■ Task prompt
Extract all of the entries and set them down verbatim.

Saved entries

□ □ □ □ □ □ □

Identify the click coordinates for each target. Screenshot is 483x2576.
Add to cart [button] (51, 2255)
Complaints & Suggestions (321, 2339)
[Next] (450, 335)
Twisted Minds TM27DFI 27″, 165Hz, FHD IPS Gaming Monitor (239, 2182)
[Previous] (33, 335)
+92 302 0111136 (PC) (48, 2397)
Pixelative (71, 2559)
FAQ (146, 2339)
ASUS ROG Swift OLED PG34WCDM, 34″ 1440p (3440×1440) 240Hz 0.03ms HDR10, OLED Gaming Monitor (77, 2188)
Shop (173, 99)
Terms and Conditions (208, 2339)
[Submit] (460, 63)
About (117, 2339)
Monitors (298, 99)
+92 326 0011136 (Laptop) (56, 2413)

□ □ □ □ □ □ □

■ Answer section
Identify the click coordinates for each target. Screenshot is 483x2576.
Add to cart [button] (51, 2255)
Complaints & Suggestions (321, 2339)
[Next] (450, 335)
Twisted Minds TM27DFI 27″, 165Hz, FHD IPS Gaming Monitor (239, 2182)
[Previous] (33, 335)
+92 302 0111136 (PC) (48, 2397)
Pixelative (71, 2559)
FAQ (146, 2339)
ASUS ROG Swift OLED PG34WCDM, 34″ 1440p (3440×1440) 240Hz 0.03ms HDR10, OLED Gaming Monitor (77, 2188)
Shop (173, 99)
Terms and Conditions (208, 2339)
[Submit] (460, 63)
About (117, 2339)
Monitors (298, 99)
+92 326 0011136 (Laptop) (56, 2413)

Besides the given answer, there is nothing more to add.